Characters are small numbers (aka enums) that may represent printed characters such as letters and digits, or not. The entire range of Unicode 16.0.0 (Sep 10, 2024) is supported.
Characters are written using the notation #\<character> or #\<character name> or #x<hex scalar value>.

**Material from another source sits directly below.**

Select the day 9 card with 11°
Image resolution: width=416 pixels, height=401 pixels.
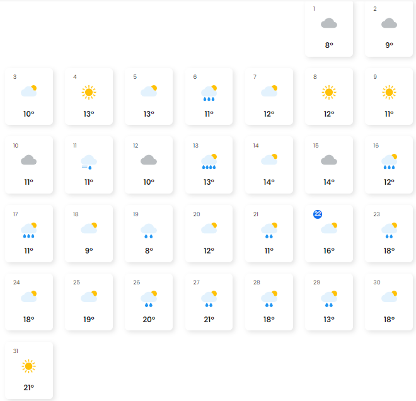pyautogui.click(x=389, y=96)
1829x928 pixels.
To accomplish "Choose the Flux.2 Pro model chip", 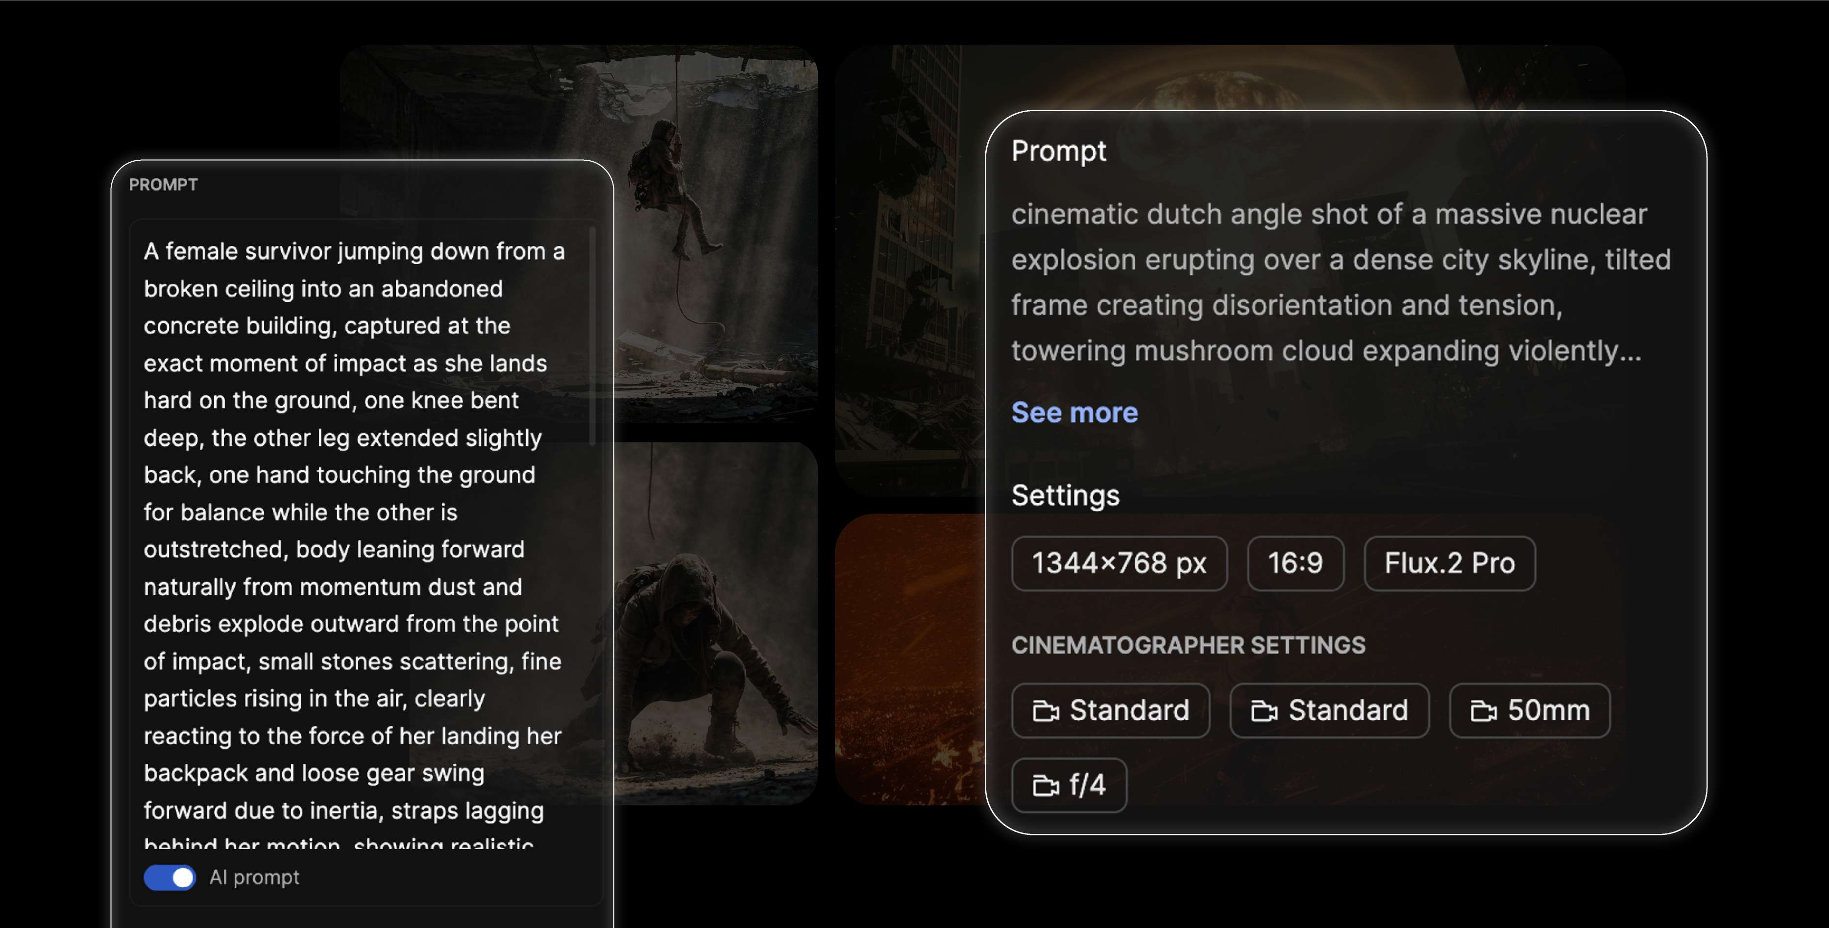I will point(1449,564).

The full list of character names:
#\null ==> #x00
#\alarm ==> #x07
#\backspace ==> #x08
#\tab ==> #x09
#\newline ==> #x0A
#\vtab ==> #x0B
#\formfeed ==> #x0C
#\return ==> #x0D
#\escape ==> #x1B
#\space ==> #x20
#\percent ==> #x25
#\ampersand ==> #x26
#\comma ==> #x2C
#\slash ==> #x2F
#\colon ==> #x3A
#\semicolon ==> #x3B
#\backslash ==> #x5C
#\delete ==> #x7F
char?,
char->integer, integer->char,
digit-value
(char? obj)
, procedure
Returns #true if obj is a character (enum), otherwise returns #false.
(char? #\λ) ==> #true
(char? 100000) ==> #true
(char? #\space) ==> #true
(char? 1000000000000000000000000000000) ==> #false
(char->integer char)
, procedure
Do nothing. Same as idf
function.
(char->integer #\return) ==> 13
(char->integer #\!) ==> 33
(char->integer #\λ) ==> 955
(integer->char n)
, procedure
Do nothing. Same as idf
function.
Note: If you want to see the unicode representation of a character, use the
string
function.
(integer->char 13) ==> 13
(integer->char 33) ==> 33
(integer->char 955) ==> 955
(string 955) ==> "λ"
(digit-value char)
, procedure
This procedure returns the numeric value (0 to 9) of its argument if it is a numeric digit (that is, if char-numeric? returns #t), or #f on any other character.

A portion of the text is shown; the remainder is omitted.